The concentration of serum GM in vivo is determined not only by the rate of production and secretion by the growing fungus but also by the rate of uptake in the bloodstream, as well as the rate of elimination from the circulation. A meta-analysis from Mayo Clinic in 2018 shows that serum GM had a moderate mean sensitivity of 0.71 and high specificity of 0.89. Increasing the cut-off index increased specificity and decreased sensitivity. A serum GM cut-off of 1.0 seems to provide optimal sensitivity of 0.79 and specificity of 0.88[1]. In another study, the sensitivity, in particular, was very heterogeneous at the cut-off values of 0.5, 1.0, and 1.5 optical density index. Currently, due to the large number of false positives, a higher cut-off of 1.0 is proposed[2]. Even so, the GM test is difficult to be considered a gold standard of IA diagnosis.The major sources of circulating BDG are invasive fungal disease, iatrogenic contamination, intestinal translocation, intestinal contents: mycobiome and BDG translocation, hepatic function, bacterial infections, and manufacturing-associated contamination. A meta-analysis showed that the BDG assay in ICU patients at risk for IC or candidemia had a mean sensitivity of 0.81 and mean specificity of 0.60[1]. The negative predictive value of BDG is very high,and it could not identify Aspergillus infection.So the BDG test is clearly less close to being a diagnostic gold standard of invasive fungal disease than the GM testThe limitation of BDG-based tests lies in their inability to identify pathogenic microbial species.
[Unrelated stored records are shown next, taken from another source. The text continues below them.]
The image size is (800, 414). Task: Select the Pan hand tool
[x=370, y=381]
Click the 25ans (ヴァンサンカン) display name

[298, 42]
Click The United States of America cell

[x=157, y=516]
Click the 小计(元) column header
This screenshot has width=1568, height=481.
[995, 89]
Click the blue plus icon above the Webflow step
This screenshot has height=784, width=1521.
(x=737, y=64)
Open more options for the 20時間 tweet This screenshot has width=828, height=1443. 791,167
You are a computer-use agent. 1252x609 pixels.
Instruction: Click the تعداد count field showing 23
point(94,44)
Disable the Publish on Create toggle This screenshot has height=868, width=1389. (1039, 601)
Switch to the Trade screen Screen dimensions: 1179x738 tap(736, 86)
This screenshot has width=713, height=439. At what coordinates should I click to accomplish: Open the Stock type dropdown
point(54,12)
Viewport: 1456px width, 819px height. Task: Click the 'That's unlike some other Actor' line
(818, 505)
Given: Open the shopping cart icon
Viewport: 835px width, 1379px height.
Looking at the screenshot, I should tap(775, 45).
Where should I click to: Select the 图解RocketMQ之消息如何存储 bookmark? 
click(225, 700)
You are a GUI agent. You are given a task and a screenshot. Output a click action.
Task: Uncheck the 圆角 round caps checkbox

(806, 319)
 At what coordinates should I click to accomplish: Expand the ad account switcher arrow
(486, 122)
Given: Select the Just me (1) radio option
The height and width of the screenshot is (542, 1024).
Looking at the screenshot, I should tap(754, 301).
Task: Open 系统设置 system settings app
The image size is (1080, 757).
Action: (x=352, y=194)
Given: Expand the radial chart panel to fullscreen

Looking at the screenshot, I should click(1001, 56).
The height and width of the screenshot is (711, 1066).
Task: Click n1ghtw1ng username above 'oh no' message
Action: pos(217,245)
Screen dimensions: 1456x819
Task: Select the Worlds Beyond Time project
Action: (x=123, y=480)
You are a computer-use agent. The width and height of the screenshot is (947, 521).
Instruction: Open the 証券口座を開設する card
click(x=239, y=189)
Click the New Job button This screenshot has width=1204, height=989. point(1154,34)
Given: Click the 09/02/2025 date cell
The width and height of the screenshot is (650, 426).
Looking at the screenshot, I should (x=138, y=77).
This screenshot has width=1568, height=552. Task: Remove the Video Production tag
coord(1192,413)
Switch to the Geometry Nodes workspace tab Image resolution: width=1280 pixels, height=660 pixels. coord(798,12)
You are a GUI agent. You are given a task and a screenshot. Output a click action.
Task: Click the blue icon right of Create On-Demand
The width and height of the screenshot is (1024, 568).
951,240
Overall, serologic examination is not considered sufficient for a proven diagnosis. Microscopic examination, culture, and PCR sequencing are also required, according to the recent EORTC/MSG guidelines[3]. Invasive fungal diseases do not have specific symptoms, signs, or imaging findings. Some studies have evaluated the early diagnostic value of serum GM tests combined with computed tomography for invasive pulmonary aspergillosis. The diagnostic and follow-up performance of the two biomarkers were further improved by using them as a combination of tests (parallel analysis improves sensitivity and negative predictive value) or continuous monitoring (serial analysis improves specificity and positive predictive value). In this report, pain appeared earliest and persisted in the progression of the disease; imaging studies provided localization but were not diagnostic. At the early stage of the disease, the BDG assay and GM test showed a slight increase, but the presence of Candida in the sputum examination made us consider them as false positives. Fortunately, we persisted in monitoring the serological changes dynamically and made the decision to treat with voriconazole. Serological tests were sensitive and varied with the severity of the illness and remained valuable for observation even after the disappearance of symptoms and imaging changes.
It is known that treating Aspergillus infections in the central nervous system requires longer periods of drug therapy[4]. When the patient stopped taking the medication, the GM test values began to rise, raising concerns about a possible resurgence of aspergillosis. The current guidelines do not exhaustively describe these rare clinical cases, and the optimum duration of antifungal treatment and follow-up remains uncertain.
Only about half of all invasive fungal infections are diagnosed pre-death,the value of the GM test is not sensitive and specific enough to be considered a diagnostic gold standard, according to many sources.However, when used it in combination with BDG, CT, and MR imaging and observed dynamically,it demonstrates significant value during the course of Aspergillus infections and therapeutic management.